Exercise details:
Copy each line of the records below that mentions the word "input".

Collected data:

--- START ---

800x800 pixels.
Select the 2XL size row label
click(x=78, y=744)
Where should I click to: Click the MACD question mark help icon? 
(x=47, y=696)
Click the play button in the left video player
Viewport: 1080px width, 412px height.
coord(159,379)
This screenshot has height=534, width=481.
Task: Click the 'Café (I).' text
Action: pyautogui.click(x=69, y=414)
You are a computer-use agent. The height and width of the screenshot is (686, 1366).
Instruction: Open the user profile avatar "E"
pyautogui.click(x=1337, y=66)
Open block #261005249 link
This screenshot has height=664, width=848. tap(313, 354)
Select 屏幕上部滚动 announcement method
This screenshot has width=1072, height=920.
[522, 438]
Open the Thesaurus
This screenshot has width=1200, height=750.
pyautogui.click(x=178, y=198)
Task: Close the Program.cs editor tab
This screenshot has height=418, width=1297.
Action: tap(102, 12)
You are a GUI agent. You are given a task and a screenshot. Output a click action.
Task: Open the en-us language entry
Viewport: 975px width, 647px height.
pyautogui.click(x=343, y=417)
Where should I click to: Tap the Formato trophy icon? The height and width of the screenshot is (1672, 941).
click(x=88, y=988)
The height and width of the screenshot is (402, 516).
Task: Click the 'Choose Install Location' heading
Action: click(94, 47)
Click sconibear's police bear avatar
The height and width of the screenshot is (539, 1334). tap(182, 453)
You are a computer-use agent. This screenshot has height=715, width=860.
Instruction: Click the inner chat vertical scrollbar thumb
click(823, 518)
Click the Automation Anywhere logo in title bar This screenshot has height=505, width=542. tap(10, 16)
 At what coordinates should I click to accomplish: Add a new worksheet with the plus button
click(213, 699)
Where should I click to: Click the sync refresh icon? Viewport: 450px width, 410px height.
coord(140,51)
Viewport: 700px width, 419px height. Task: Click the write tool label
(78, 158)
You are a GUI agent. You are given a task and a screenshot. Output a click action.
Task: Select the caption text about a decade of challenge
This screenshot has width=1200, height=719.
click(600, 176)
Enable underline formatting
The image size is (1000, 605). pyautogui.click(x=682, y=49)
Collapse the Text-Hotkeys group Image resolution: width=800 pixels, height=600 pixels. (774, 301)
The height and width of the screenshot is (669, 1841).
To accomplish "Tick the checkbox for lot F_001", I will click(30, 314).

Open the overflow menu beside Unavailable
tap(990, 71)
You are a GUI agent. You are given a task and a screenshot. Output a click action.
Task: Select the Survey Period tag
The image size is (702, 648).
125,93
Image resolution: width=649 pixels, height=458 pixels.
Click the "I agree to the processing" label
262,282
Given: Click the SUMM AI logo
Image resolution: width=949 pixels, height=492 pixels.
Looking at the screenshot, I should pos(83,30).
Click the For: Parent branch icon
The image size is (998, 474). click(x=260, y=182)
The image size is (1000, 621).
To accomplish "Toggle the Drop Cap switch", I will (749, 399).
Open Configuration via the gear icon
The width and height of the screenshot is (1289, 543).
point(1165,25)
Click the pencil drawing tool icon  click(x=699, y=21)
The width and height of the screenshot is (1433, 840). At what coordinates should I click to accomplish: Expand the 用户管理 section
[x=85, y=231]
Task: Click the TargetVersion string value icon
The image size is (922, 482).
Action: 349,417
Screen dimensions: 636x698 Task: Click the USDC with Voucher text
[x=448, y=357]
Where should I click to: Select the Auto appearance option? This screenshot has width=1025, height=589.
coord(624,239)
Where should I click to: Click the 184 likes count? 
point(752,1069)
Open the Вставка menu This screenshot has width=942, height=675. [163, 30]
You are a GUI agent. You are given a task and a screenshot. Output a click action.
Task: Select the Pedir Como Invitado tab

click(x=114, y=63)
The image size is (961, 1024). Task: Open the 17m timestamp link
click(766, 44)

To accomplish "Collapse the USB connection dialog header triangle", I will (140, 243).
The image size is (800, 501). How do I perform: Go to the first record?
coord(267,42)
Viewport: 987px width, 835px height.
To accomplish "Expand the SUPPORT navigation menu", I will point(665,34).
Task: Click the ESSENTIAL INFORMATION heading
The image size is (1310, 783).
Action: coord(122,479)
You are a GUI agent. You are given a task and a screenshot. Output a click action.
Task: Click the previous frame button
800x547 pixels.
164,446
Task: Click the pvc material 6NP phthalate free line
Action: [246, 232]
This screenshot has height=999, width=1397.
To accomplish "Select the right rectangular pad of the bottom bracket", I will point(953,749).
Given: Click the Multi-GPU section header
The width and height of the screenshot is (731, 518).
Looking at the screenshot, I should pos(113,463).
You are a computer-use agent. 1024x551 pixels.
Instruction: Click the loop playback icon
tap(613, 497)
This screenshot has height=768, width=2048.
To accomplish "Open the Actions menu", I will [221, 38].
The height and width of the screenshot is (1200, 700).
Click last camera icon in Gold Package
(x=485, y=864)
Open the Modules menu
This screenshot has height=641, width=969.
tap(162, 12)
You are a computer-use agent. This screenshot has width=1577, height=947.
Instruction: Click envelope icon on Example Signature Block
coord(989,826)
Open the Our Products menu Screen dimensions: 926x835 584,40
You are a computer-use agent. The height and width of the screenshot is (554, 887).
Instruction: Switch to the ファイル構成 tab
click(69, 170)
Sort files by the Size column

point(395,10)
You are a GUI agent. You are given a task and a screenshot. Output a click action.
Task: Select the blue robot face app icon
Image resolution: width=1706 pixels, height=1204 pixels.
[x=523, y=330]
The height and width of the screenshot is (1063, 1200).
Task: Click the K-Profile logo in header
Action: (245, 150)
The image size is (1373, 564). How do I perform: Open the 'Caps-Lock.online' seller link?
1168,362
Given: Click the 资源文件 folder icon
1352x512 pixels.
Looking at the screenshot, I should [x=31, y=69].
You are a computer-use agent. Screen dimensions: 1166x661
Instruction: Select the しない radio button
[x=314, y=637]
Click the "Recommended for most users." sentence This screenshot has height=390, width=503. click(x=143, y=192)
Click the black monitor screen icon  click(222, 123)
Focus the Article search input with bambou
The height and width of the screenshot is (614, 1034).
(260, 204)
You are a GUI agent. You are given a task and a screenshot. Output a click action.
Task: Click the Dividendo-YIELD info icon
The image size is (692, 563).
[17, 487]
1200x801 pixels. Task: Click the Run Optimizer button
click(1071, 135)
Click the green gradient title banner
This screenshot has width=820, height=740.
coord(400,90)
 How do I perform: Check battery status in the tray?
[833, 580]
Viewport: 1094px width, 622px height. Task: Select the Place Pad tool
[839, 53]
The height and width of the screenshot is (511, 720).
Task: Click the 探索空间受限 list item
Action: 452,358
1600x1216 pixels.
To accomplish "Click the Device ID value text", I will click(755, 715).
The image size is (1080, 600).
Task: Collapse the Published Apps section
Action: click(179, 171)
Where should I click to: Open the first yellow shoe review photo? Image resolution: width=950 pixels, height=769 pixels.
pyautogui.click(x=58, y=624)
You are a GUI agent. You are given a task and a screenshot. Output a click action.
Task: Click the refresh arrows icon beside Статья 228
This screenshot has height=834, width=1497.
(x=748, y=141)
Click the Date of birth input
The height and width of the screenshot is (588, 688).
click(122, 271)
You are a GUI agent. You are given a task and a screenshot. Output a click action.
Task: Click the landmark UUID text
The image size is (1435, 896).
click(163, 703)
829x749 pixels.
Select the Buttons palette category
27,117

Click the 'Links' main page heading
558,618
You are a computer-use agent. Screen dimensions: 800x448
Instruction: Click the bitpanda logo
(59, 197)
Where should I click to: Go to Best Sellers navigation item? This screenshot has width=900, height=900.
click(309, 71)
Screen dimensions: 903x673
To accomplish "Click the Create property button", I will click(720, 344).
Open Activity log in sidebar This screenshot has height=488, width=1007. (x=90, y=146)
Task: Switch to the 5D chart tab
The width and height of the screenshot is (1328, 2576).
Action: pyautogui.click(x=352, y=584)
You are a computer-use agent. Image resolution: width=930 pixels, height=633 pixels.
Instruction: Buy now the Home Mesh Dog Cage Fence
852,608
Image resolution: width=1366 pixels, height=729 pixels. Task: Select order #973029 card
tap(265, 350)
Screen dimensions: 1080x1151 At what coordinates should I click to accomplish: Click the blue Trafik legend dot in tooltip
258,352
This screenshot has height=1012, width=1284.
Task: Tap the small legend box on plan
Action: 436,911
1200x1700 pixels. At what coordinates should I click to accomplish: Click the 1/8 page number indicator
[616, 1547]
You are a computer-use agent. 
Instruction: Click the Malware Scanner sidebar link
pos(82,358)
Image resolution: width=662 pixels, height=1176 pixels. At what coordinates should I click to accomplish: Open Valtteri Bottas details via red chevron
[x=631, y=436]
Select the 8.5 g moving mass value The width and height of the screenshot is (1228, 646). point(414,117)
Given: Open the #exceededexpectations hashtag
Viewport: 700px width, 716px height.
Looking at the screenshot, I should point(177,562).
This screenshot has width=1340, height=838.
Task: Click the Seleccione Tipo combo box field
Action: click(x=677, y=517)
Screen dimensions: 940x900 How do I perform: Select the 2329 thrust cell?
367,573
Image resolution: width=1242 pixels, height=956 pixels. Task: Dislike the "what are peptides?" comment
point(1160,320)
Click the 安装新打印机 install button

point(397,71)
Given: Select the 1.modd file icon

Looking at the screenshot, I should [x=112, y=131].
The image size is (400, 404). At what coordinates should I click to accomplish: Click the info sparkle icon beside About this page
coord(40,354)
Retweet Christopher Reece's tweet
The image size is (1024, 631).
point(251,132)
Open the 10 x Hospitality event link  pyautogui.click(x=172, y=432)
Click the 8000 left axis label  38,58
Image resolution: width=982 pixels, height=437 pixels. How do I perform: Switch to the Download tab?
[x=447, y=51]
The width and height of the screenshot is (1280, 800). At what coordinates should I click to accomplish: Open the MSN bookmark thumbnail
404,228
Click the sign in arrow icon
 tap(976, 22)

--- END ---

Written solution:
Focus the Article search input with bambou
Click the Date of birth input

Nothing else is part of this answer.